President John F. Kennedy can be heard reading a speech he was set to give on Nov. 22, 1963, thanks to sound engineers painstakingly recreating his voice.
On Friday, Scottish text-to-speech company CereProc released a recording of the speech, made with 116,777 voice samples, each less than half a second long, taken from 831 speeches and radio addresses Kennedy made throughout his life. He was supposed to make the address at the Dallas Trade Mart, which he was on his way to when he was assassinated by Lee Harvey Oswald.
"There are only 40/45 phones in English so once you've got that set you can generate any word in the English language. The problem is that it would not sound natural because one sound merges into the sound next to it so they're not really independent. You really need the sounds in the context of every other sound and that makes the database big," CereProc co-founder and chief voice engineer Chris Pidcock told The Times.
"Because of the old analogue recording devices used, it appeared as if it was a different person speaking each time. Trying to harmonize the environment and manipulate the audio so that it ran together was quite difficult," he added.
Less than half of the samples in the speech, which ran for 20 minutes, were side-by-side in the original recordings they were pulled from.

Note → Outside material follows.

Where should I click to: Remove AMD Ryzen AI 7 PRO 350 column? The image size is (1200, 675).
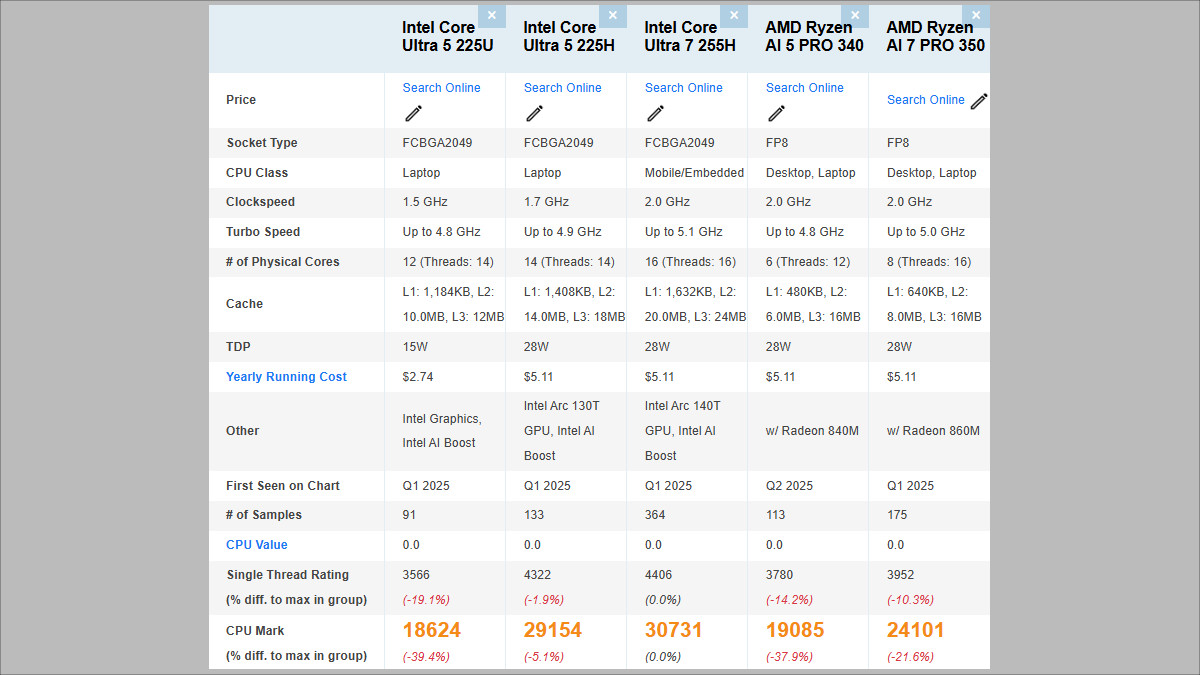(x=975, y=15)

"Getting to that point is pretty challenging based on the variable audio quality, as well as the speech itself having different qualities and noise levels," Pidcock said. "One of the things we needed to do is get a very accurate transcription of the audio so that things like 'umms' and 'ehs' could be labeled and we could make sure the phonetic pieces we got were correct. If you label them incorrectly you might pick the wrong piece and the whole sentence will sound wrong."